# Version of The Rite of Spring? Help needed!



## serpyke (Nov 14, 2009)

Hello to everyone. I'm trying to find out what version of The Rite of Spring is this one, but I can't. That's why I ask for help, I'm a newcoming to classical music... Here are the links on goear:

Part-1--1-Introduction-Stravinsky
Part-1--2-The-Augurs-of-Spring---Dances-of-the-Young-Girls-Stravinsky
Part-1--3-Game-of-Abduction-Stravinsky
Part-1--4-Spring-Round-Dances-Stravinsky
Part-1--5-Games-of-the-Rival-Tribes---Procession-of-the-Oldest-and-Wisest---Adoration-of-the-Earth-Stravinsky
Part-1--6-Dance-of-the-Earth-Stravinsky
Part-2--1-Introduction-Stravinsky
Part-2--2-Mystical-Circles-of-the-Young-Girls-Stravinsky
Part-2--3-Glorification-of-the-Chosen-Victim---Summoning-of-the-Elders-Stravinsky
Part-2--4-Ritual-of-the-Elders-Stravinsky
Part-2--5-Sacrificial-Dance-(The-Chosen-Victim)-Stravinsky

It's no Salonen's or Karajan's, I think (I've heard to these two).

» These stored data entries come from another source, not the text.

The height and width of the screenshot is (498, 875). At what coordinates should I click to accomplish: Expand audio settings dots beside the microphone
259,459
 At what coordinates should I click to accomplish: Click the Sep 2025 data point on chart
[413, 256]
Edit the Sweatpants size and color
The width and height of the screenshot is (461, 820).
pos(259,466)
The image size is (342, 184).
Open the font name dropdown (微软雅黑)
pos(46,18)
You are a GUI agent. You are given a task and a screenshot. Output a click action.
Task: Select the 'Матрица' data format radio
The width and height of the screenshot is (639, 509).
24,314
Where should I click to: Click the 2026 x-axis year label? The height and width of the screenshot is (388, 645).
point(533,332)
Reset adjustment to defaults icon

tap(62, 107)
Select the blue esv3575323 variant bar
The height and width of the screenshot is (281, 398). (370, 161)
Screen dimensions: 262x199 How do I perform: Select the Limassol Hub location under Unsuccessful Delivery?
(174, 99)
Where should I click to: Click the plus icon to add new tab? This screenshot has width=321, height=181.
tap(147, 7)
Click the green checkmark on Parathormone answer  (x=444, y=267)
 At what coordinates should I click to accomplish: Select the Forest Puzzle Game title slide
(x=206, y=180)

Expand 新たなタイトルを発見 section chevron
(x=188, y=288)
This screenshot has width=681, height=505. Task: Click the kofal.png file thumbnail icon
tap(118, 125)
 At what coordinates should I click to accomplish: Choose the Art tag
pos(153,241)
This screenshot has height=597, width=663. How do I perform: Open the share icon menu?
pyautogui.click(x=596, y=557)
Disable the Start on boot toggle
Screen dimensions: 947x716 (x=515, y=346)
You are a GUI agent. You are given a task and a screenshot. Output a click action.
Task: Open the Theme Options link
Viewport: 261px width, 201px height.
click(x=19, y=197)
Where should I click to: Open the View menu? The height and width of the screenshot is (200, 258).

Thank's a lot!


----------



## bassClef (Oct 29, 2006)

It matches a version I have on disk, and I have that down as Claudio Abbado conducting the LSO - without the actual CD I can't confirm that though - but it gives you a possible lead.


----------



## serpyke (Nov 14, 2009)

Ok, I'll try to listen to it if I can found it. Thank you very much!


----------



## serpyke (Nov 14, 2009)

It was! Abbado, LSO. Thanks again bassClef.


----------



## bassClef (Oct 29, 2006)

No problem. Not a bad version as it happens, but if you want the hairs on the back of your neck to really stand up you have to try these:

Ozawa/Chicago (1968) 
Levi/Atlanta (1991)
Esa-Pekka Salonen/LA Philharmonic (2006)
Bernstein/NY (1958)


----------